Fig. 5

T-box proteins bind putative regulatory sequences in vitro in a T-box binding site-dependent manner. (A-F) To test whether Spt and Ntl bind putative regulatory sequences in vitro, we performed gel shifts using equal volumes of recombinant Spt-GST and Ntl-GST, and radiolabeled DNA corresponding to putative tbx6 and dld genomic regulatory sequences (shown as blue boxes in A and D and magnified in B and E to indicate Spt/Ntl binding motifs a-d and a-g, respectively, as grey rectangles). Spt and Ntl bind a 336 bp region containing four T-box sites just upstream of tbx6 (C; lane 1 versus lane 2). Addition of 10-250x excess unlabeled competitor competes well for binding and virtually eliminates DNA-protein complex formation (C; lanes 3-5); however, excess unlabeled competitor containing mutated T-box sites competes poorly (C; lanes 6-8).

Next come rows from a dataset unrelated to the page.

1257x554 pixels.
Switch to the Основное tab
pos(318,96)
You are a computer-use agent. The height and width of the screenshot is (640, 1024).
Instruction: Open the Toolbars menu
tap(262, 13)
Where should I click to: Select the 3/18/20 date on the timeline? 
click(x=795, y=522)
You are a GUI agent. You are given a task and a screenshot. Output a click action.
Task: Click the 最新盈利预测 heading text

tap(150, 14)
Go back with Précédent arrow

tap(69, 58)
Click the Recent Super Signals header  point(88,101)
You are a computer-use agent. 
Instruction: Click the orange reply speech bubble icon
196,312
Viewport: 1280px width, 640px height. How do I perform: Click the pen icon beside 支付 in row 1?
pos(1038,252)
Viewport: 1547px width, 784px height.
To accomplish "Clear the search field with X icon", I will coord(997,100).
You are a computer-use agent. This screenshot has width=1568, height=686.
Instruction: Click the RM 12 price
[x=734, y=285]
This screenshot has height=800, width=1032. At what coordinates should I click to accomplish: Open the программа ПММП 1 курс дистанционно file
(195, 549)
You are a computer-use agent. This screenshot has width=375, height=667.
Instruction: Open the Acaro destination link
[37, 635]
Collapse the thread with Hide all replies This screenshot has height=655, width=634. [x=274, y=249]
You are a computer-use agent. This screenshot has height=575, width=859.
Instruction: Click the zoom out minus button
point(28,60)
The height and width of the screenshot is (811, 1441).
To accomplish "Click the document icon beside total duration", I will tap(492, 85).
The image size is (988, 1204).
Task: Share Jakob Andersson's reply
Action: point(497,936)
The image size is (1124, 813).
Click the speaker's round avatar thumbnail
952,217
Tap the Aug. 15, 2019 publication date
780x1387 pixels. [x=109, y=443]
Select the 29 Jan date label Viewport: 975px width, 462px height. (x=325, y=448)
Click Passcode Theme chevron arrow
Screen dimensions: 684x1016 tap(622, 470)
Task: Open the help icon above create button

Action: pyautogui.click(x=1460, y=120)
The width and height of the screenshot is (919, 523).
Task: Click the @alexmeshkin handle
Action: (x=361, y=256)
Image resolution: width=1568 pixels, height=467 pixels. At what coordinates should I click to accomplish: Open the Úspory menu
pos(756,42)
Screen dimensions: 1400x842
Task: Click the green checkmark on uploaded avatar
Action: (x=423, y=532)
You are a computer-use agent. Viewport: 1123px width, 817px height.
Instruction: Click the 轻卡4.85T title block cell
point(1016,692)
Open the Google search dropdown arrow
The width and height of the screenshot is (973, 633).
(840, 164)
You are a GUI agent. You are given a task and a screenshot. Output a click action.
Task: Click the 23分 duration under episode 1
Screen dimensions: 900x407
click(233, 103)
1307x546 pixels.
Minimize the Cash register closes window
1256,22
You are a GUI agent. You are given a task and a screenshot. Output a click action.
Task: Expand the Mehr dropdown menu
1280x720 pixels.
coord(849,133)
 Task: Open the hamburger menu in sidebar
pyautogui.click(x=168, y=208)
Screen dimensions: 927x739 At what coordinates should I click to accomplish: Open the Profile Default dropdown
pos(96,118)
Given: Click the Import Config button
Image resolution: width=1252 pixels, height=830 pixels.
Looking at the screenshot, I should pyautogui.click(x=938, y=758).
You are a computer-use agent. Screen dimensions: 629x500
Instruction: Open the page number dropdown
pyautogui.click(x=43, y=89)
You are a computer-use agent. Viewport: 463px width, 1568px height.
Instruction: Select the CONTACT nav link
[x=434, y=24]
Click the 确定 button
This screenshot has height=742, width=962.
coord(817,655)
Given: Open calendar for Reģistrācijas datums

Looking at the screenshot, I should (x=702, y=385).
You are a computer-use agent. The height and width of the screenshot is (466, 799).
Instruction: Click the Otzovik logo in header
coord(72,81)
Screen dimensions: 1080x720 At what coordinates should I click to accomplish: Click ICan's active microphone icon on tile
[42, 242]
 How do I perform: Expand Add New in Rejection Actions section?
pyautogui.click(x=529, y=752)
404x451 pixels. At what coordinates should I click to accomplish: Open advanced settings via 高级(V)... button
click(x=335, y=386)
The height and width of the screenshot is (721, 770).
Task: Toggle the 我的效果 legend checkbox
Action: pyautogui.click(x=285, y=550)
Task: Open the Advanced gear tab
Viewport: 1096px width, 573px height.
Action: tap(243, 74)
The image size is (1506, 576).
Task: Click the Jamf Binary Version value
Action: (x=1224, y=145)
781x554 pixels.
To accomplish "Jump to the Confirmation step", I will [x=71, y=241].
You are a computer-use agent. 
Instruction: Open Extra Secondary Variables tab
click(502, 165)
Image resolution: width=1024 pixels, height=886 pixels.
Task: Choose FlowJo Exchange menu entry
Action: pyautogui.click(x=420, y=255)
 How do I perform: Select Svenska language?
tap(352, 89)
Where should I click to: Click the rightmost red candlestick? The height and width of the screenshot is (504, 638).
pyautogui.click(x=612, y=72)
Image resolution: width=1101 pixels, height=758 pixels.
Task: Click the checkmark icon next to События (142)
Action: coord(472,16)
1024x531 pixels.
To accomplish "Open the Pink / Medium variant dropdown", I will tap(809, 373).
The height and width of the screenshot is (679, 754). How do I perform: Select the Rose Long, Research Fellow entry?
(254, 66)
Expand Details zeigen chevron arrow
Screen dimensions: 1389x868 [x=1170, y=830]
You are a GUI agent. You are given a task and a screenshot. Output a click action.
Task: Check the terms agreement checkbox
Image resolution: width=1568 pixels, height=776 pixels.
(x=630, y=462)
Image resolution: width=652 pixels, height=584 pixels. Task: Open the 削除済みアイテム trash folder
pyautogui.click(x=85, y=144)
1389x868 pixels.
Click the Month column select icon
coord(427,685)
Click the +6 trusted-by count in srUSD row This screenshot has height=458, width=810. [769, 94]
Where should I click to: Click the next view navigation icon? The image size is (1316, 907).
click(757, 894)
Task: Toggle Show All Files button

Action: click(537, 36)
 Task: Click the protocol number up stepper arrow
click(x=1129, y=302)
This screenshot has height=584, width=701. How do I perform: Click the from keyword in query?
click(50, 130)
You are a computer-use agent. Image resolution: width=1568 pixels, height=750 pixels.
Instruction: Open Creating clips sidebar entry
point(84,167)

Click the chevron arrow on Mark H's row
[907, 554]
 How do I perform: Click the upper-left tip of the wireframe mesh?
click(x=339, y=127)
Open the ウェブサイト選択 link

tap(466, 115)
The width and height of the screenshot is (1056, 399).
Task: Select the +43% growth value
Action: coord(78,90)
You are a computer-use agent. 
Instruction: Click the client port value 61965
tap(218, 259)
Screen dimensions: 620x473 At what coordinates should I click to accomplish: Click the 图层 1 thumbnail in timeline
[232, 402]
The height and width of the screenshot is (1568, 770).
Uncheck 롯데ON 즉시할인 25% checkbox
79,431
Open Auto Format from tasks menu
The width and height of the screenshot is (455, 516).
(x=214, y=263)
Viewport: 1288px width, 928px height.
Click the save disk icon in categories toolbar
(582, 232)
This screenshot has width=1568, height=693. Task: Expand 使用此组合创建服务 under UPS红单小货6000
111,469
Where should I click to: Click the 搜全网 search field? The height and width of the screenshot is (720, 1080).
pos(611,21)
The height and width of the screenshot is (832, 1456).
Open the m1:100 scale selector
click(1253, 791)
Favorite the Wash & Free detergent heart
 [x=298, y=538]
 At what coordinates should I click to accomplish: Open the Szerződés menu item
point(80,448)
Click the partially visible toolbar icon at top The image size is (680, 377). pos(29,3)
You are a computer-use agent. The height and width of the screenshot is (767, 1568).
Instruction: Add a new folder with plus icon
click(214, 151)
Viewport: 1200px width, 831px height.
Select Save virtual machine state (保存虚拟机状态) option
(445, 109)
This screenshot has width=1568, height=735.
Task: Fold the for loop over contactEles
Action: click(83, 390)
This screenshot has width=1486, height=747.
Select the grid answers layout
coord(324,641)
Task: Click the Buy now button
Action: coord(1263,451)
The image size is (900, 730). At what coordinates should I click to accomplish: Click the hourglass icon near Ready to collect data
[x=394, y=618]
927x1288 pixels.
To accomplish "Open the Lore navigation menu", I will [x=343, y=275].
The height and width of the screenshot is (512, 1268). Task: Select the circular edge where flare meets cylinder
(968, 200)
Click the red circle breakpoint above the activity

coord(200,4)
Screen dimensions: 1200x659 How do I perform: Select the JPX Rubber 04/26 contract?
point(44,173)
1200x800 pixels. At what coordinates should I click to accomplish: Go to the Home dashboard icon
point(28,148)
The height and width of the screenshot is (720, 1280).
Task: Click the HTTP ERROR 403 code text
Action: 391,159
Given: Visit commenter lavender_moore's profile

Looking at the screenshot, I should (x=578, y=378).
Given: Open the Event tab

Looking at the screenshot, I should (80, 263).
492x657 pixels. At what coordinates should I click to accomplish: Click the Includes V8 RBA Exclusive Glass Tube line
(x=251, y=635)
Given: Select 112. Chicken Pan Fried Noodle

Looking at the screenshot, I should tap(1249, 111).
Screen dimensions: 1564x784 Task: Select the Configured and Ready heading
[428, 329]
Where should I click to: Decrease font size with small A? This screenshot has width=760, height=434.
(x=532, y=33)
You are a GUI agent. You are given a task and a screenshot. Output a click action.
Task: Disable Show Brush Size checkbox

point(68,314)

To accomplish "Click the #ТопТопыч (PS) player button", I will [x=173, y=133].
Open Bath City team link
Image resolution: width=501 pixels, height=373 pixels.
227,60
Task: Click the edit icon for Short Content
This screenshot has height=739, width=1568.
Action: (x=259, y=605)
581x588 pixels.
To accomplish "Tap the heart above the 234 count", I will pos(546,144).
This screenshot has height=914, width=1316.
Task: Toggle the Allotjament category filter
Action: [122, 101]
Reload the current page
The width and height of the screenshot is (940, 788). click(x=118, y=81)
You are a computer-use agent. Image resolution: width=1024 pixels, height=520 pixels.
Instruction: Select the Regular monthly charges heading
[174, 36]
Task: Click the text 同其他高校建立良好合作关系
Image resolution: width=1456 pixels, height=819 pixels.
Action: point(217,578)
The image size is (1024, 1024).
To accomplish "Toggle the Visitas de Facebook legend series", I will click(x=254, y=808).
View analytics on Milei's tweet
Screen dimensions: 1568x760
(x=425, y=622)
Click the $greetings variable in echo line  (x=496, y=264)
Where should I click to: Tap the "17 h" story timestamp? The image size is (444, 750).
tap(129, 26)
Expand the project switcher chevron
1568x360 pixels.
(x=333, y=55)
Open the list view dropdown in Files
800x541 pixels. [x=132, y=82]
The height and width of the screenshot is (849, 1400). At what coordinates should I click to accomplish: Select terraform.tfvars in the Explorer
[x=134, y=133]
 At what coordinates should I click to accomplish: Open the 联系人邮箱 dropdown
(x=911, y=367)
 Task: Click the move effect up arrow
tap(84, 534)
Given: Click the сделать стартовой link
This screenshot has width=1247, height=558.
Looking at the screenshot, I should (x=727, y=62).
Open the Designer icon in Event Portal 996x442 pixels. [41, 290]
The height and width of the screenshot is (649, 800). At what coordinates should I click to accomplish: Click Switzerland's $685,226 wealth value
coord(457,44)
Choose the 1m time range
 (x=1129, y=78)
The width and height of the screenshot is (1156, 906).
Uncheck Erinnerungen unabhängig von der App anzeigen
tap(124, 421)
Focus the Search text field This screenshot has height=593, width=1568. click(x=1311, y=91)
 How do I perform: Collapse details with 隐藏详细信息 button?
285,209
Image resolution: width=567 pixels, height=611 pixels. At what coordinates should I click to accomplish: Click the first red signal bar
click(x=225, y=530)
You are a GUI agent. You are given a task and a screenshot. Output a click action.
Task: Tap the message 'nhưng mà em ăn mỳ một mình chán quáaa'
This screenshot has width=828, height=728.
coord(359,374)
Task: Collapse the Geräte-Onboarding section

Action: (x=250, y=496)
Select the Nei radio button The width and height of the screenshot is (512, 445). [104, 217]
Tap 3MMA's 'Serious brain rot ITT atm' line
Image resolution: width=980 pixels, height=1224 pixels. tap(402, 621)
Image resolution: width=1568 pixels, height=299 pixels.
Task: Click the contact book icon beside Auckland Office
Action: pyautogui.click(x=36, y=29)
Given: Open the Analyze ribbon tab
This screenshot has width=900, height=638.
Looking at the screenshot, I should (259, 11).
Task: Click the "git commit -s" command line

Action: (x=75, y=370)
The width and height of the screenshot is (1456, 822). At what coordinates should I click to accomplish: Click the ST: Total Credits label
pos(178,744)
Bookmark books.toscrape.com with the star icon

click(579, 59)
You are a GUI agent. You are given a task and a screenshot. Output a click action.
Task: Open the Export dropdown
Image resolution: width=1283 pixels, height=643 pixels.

Similarly, a mixture of equal volumes of Spt-GST and Ntl-GST binds a 475 bp fragment from the dld second intron containing seven putative T-box sites (F, lane 1 versus 2). Unlabeled competitor containing four of the T-box sites competes for binding (F; lanes 3-5), but fails to compete when three of the T-box sites are mutated (F, lanes 6-8).